- Problem requirements: Leaving out every picture, output the records below exactly as they are.

- Available records:
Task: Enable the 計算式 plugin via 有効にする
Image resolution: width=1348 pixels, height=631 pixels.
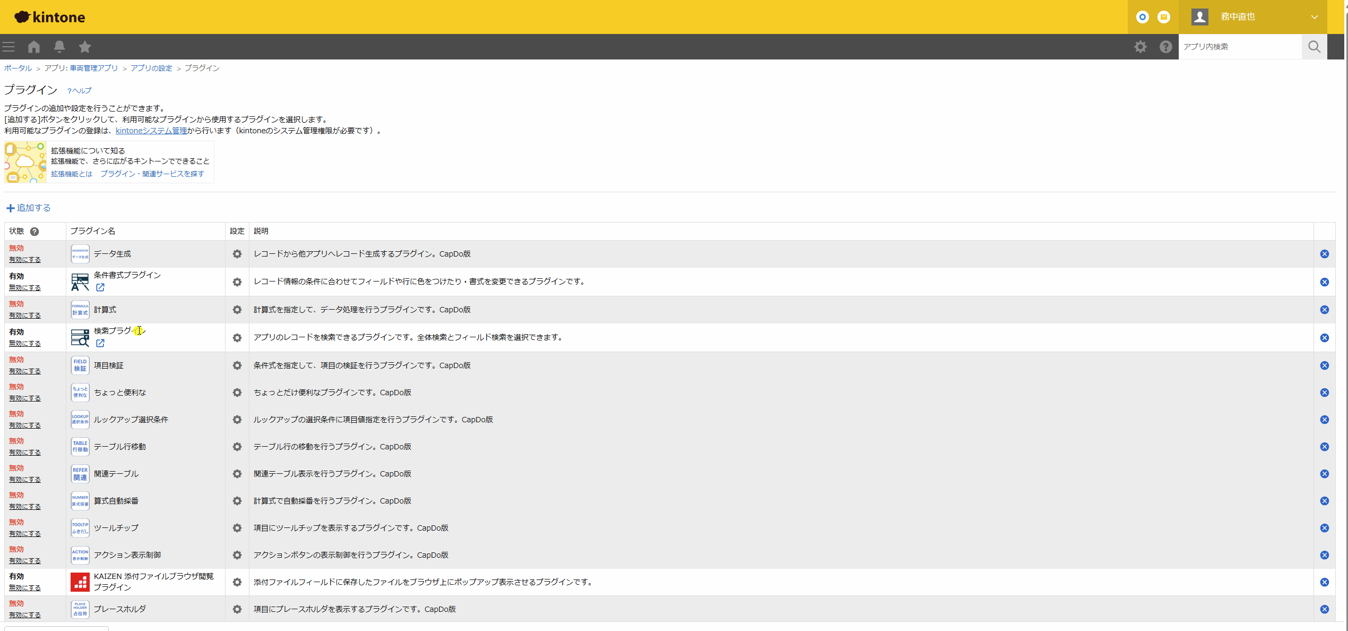Action: pyautogui.click(x=25, y=316)

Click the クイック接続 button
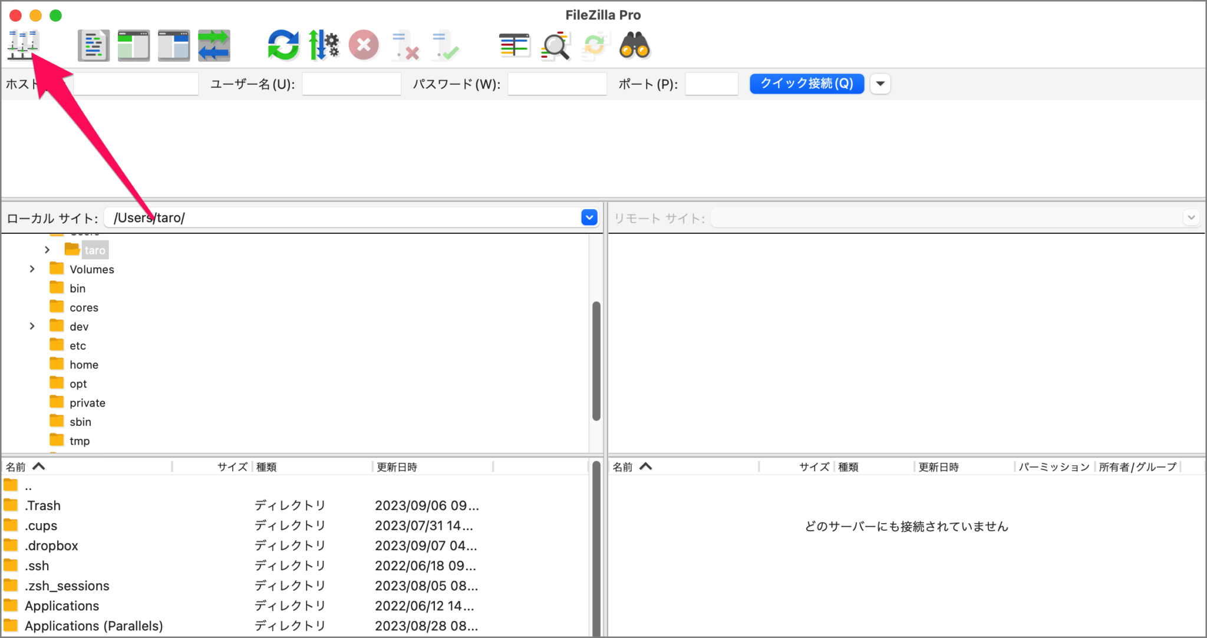click(806, 83)
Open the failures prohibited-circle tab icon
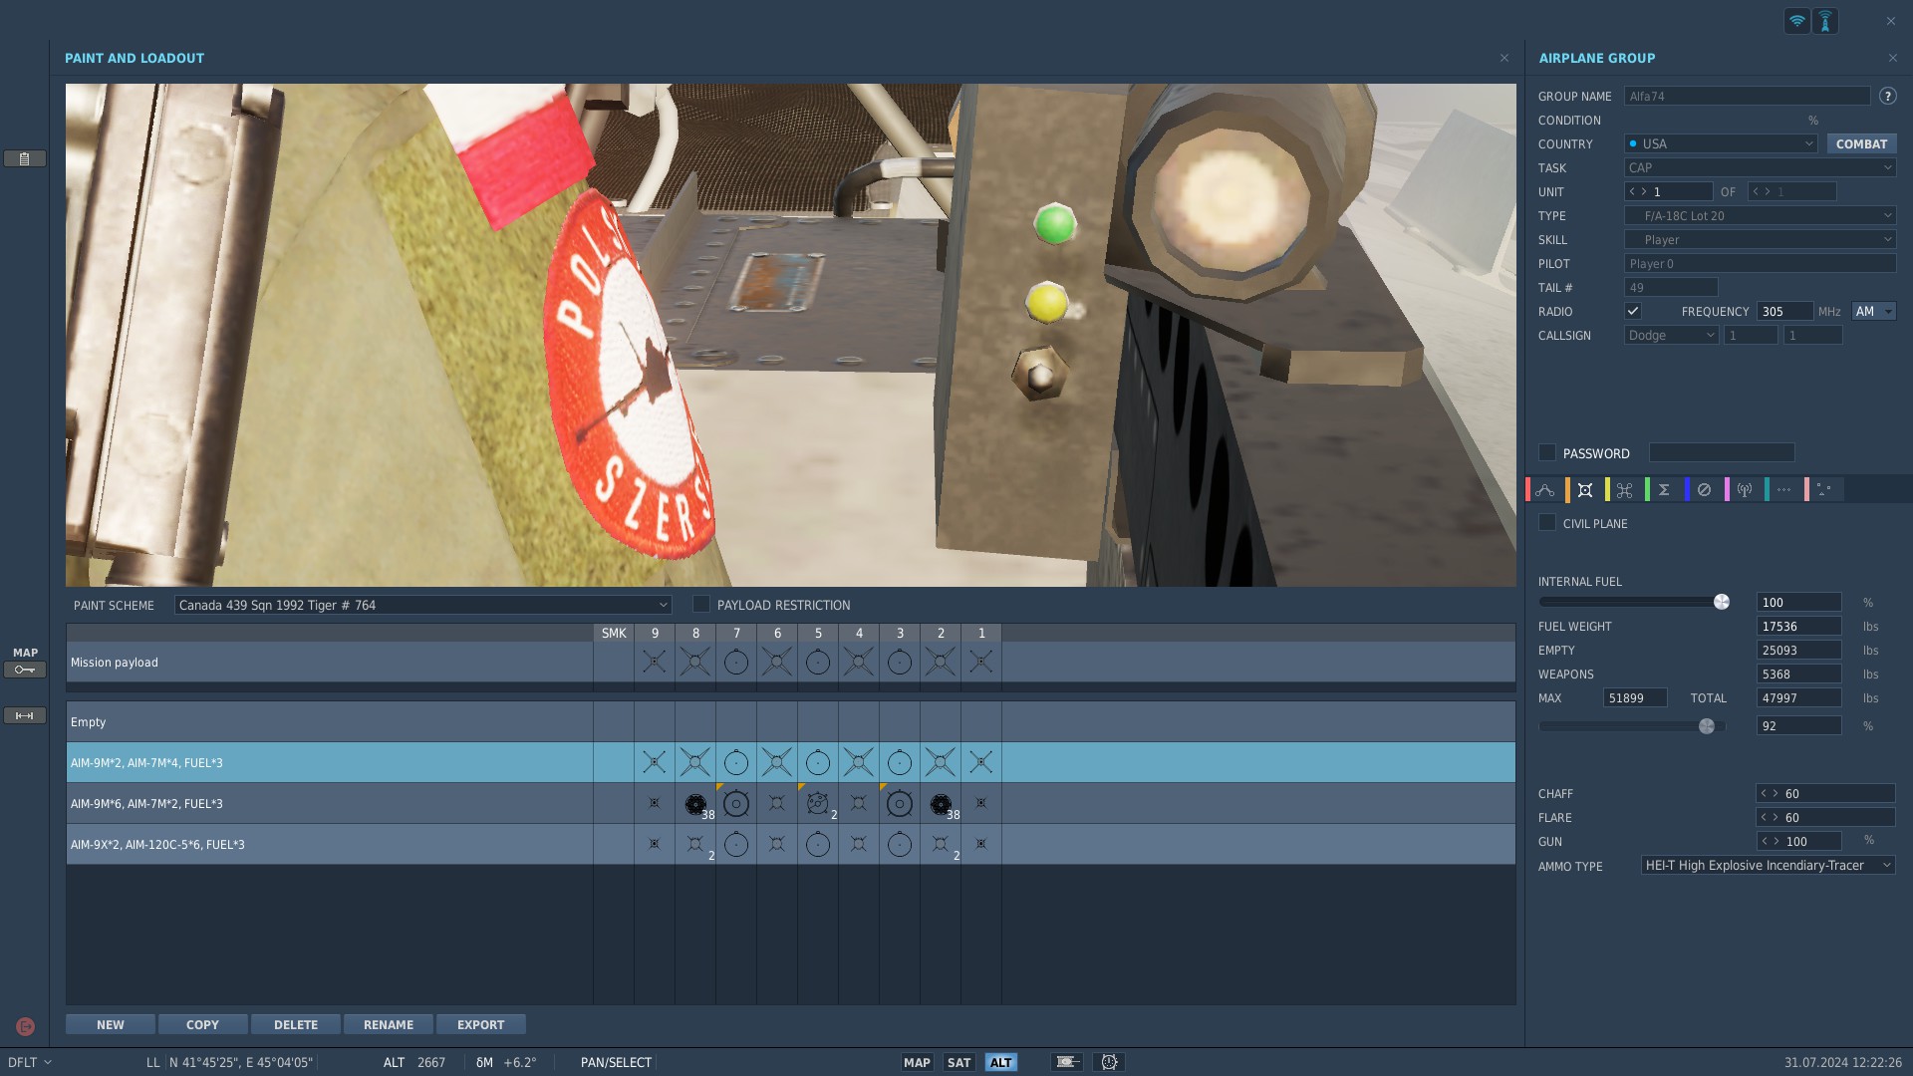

- Response to this exercise:
Task: Enable the 計算式 plugin via 有効にする
Image resolution: width=1348 pixels, height=631 pixels.
Action: pyautogui.click(x=25, y=316)

Click the クイック接続 button
click(806, 83)
Open the failures prohibited-circle tab icon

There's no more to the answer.